=== Page extract ===
# Graphic Card Fan Not Spinning



## debugger (Jul 19, 2016)

Hello Everyone,

From last two weeks I am facing frequent display shuttting down issue. When this happens all the other parts like CPU, Hard Disk, Cabinet Fans keeps on running. I have to shutdown pc for like 10 minutes and than when I start once again it works normally. Any heavy load shuts down the display.

So I decided to check the GFX card(XFX Radeon R7 250) as soon as my display went off and found out that fan was not spinning and card was very hot.

So I cleaned it to check whether it goes back to normal but sadly fan is not spinning at all causing card to run very hot.
I have removed the card and right now running pc on on-board graphics.
So kindly help me out as I am kind of worried that it might be damaged


Card is under warranty so kindly also provide me XFX service center details in Mumbai.

Thanks.


----------



## mikael_schiffer (Jul 20, 2016)

Seriously dude, SAME problem with me.
=== Dataset records ===
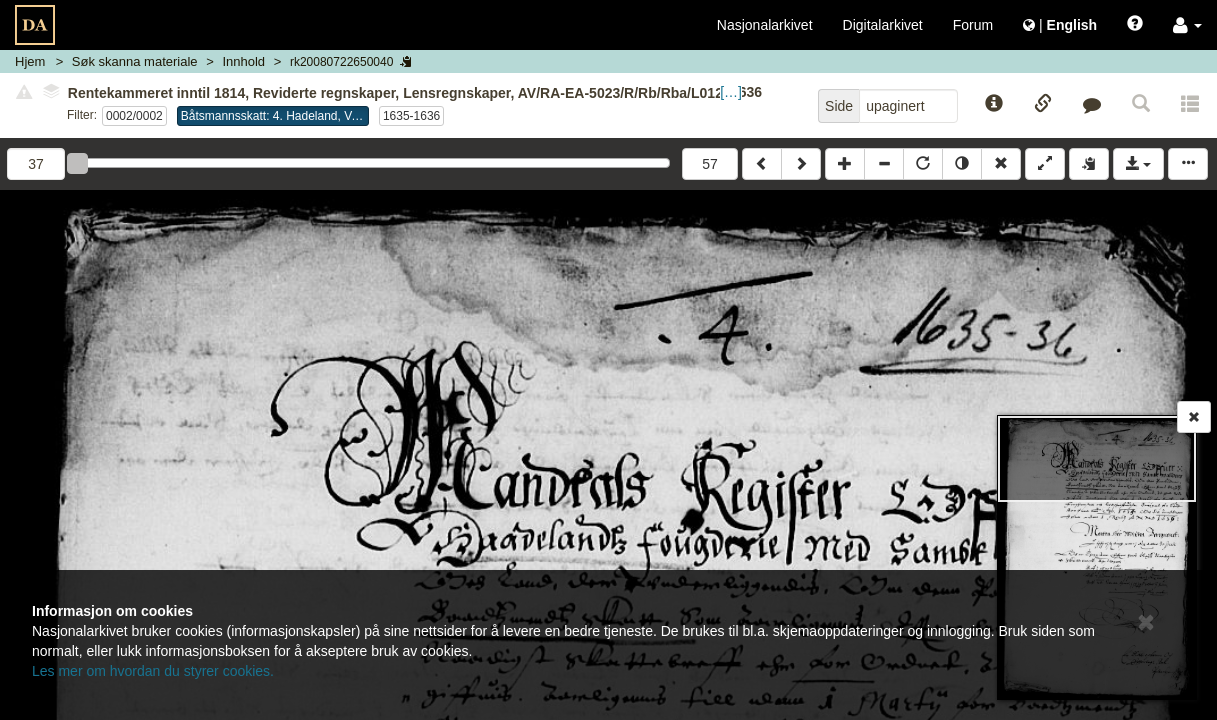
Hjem (30, 61)
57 (710, 164)
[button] (1187, 25)
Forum (973, 25)
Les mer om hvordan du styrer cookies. (153, 671)
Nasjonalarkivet (765, 25)
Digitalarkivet (883, 25)
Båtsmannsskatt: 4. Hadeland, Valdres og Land (275, 116)
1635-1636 (411, 116)
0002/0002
===
Required task A:
Answer these about the forum thread on the graphics card fan:
(i) What graphics card model does the first poster name?
(ii) For roughly how long does the first poster have to keep the PC shut down before it works normally again?
(iii) In which city does the first poster want service center details?
Required task B: Express every line of the listing as a JSON list of strings, one string per line, with blank lines and the picture left out.
The listing has no connection to the forum thread.

Right answer A:
(i) XFX Radeon R7 250
(ii) About 10 minutes
(iii) Mumbai

Right answer B:
[
  "Hjem (30, 61)",
  "57 (710, 164)",
  "[button] (1187, 25)",
  "Forum (973, 25)",
  "Les mer om hvordan du styrer cookies. (153, 671)",
  "Nasjonalarkivet (765, 25)",
  "Digitalarkivet (883, 25)",
  "Båtsmannsskatt: 4. Hadeland, Valdres og Land (275, 116)",
  "1635-1636 (411, 116)",
  "0002/0002"
]